In 1975, a new "modern" Melrose High School opened next-door to the old one, which became the middle school. This building is renowned for its "open spaces," which were large open areas with movable walls. Less than half of the buildings classrooms were in open spaces and the rest were triangular in shape. The school was supposedly built by an architect who also designed prisons and the building style reflects this. Numerous classrooms contain no windows and masonry is the main building material. Windows appear in a select few classrooms and are plentiful, yet most don't open. There is a constantly running air circulation system to combat the window problem and to cool the building in the summer.

===2005–present: renovations===
In the summer of 2005, walls were constructed in the second- and third-floor open spaces creating fourteen separate classrooms.
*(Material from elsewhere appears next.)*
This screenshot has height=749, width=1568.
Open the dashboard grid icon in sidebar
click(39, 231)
The work was done in conjunction with the project to build a new middle school on the site of the third high school and done as a requirement of an NEASC accreditation report. For two years while the construction of the new middle school occurred, eighth-graders occupied the new classrooms. After the summer of 2007, regular high school classes resumed in the former open space.
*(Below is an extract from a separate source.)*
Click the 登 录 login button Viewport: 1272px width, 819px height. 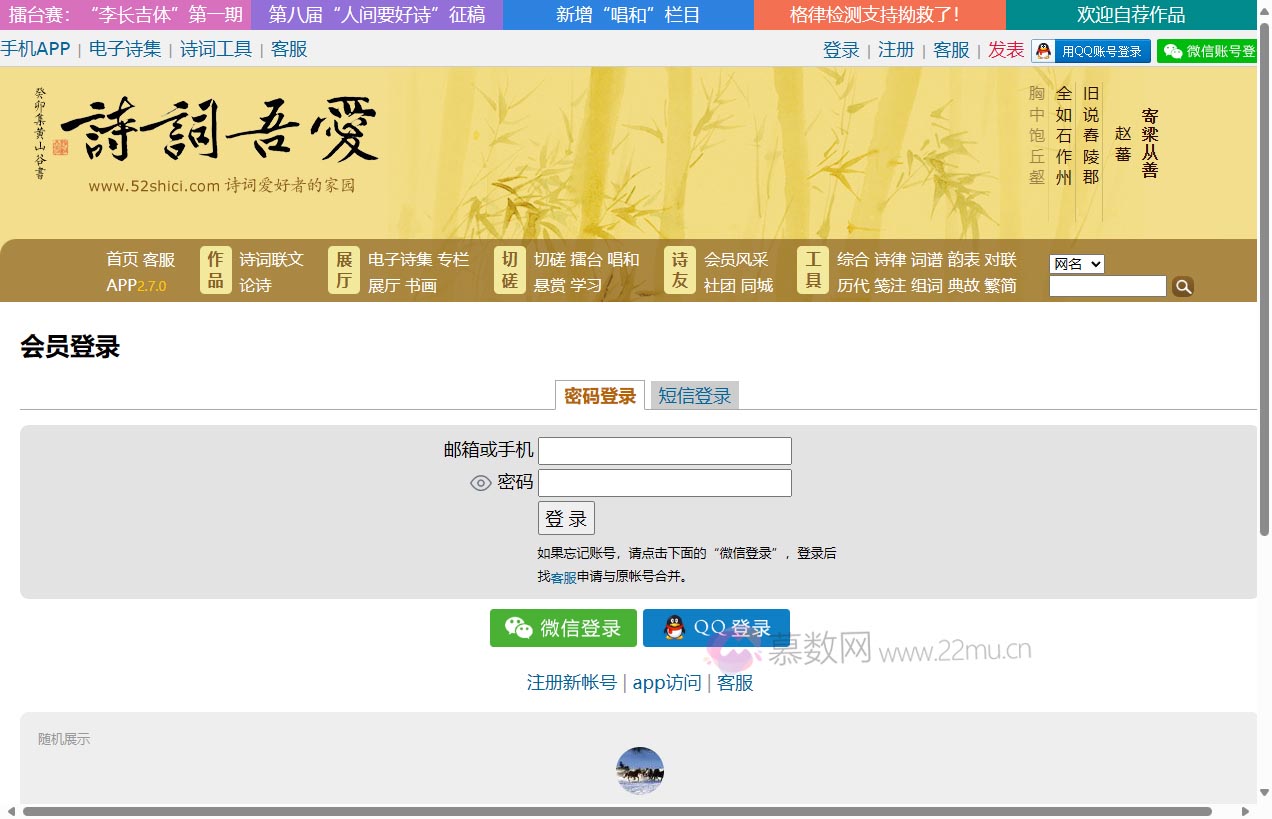click(x=565, y=517)
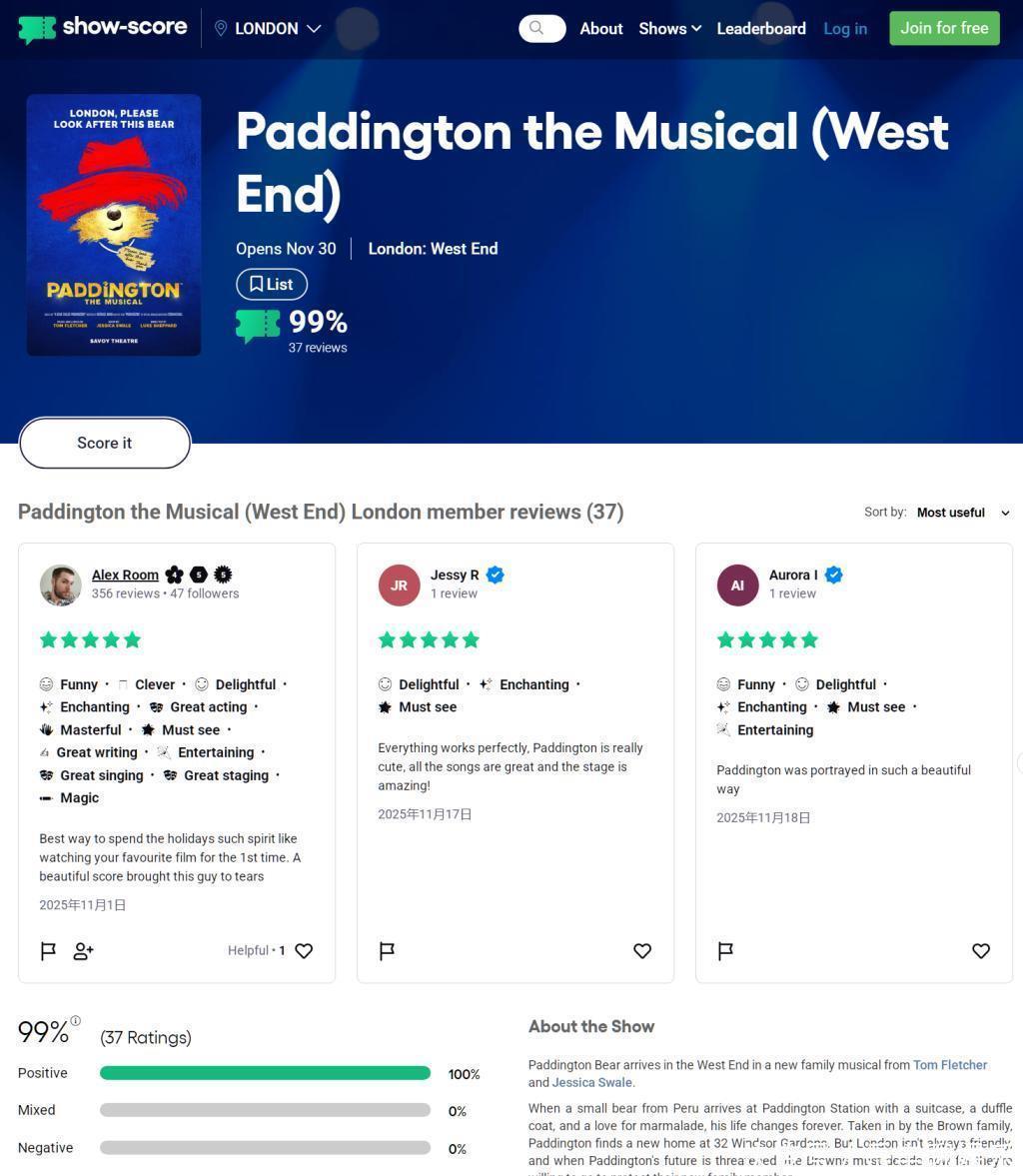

On October 16, 2007, Mayor Robert Dolan announced that the building would undergo major renovations within the next four years. The $3–4 million renovation will include the installation of "SmartBoards" in all 78 classrooms, improved lighting, roof replacement, and repainting the entire school. The first phase, constructed in the summer of 2008, cost $1.44 million and was for the installation and purchase of the SmartBoards and the electrical work needed to accommodate the additional technology for the boards. This phase also added or improved internet, phone, and cable television connections throughout the school. By September 4, 2008, 70 fixed position SmartBoards and four portable ones were ready for use.
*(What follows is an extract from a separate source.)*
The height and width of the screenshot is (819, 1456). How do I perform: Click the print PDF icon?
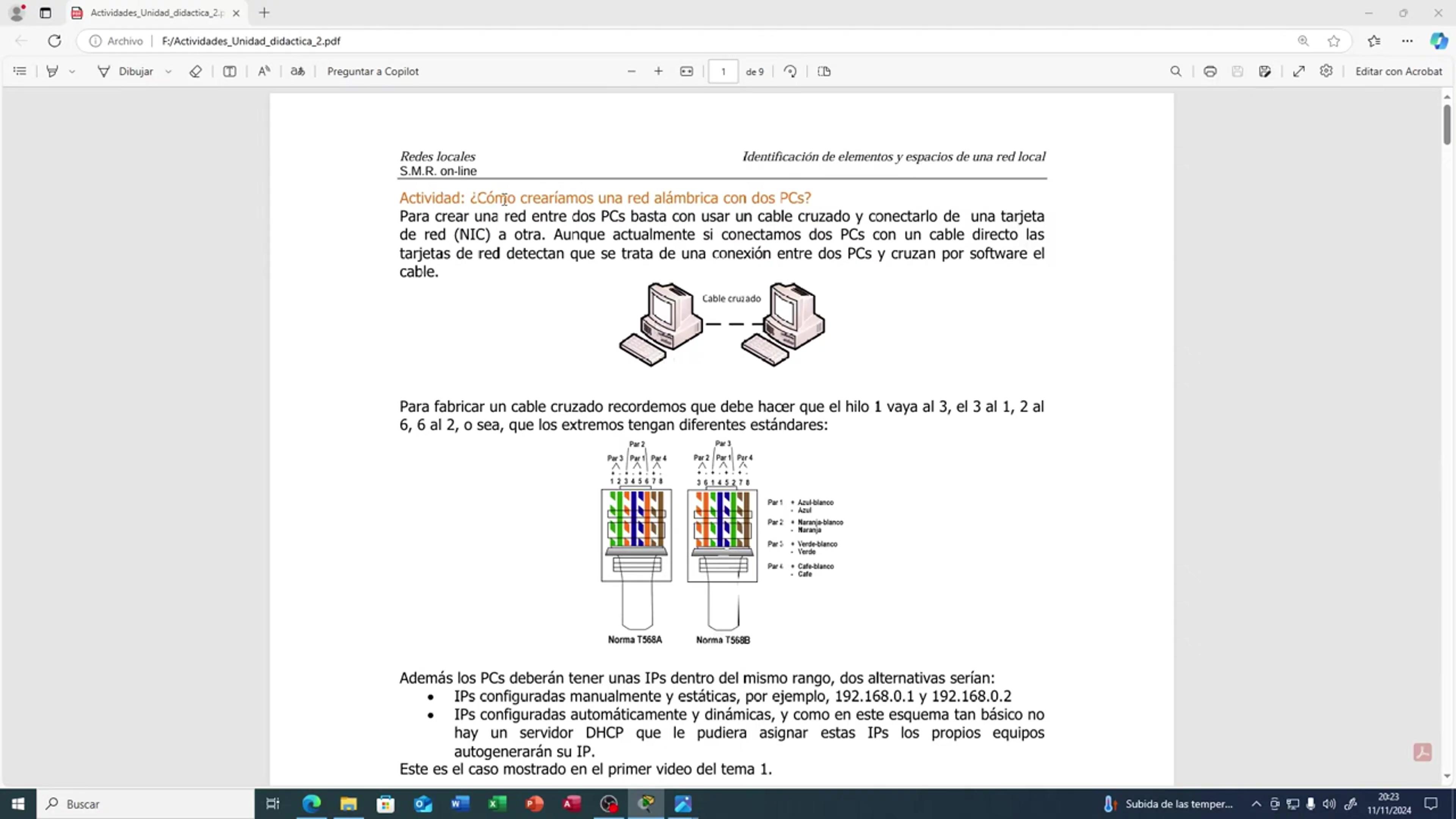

During the 2012–13 school year, the high school underwent major renovation of its science classrooms. The school put money into replacing all of its dated science classrooms with ones that include updated appliances and labs. The classrooms were finished and ready for use in September 2013. The newly renovated classrooms were completed with new computers and state of the art labs.

==School life==
The school has several successful sports programs, the most notable being the success of the football, volleyball, wrestling and boys and girls lacrosse. In 2017, 2020, 2022, and 2023, the wrestling team won the Division 3 State Championship(s), with multiple individual state champions as well. The 2017 and 2019 football teams won the Division 4 State Championship(s) after going 13-0 and 12-0 respectively. From 2018 to 2021, the program boasted a 21-game win streak. Also notable are the school's wide array of clubs, many of which are active within the community.

==Notable alumni and faculty==

- Jalen Adams (born 1995), basketball player for Hapoel Jerusalem in the Israeli Basketball Premier League
- Jane F. Desforges (1921–2013), hematologist
- Elizabeth Dole, worked as a student teacher at MHS during the 1959–60 school year.
- Ryan Johnson, 2002 graduate, plays Major League Soccer for the San Jose Earthquakes.
- Sheylani "Shey" Marie Peddy (born 1988), basketball player.
- Frantzdy Pierrot, 2014 graduate, professional soccer player for AEK Athens in the Super League Greece.
- John Quinlan, model and actor, former professional wrestler
- Ken Reid, 1998 graduate, stand up comedian.
- Edna Lamprey Stantial, suffragist and archivist
- Garrett Swasey (1971–2015) was a competitive ice skater, figure skating coach, and police officer.
- Barbara Weeks was a film actress in the 1930s–1950s.
- Andy Brickley (class of 1979) played 14 seasons of professional hockey, including four with the Boston Bruins, and currently serves as the color commentator for the Boston Bruins on the New England Sports Network.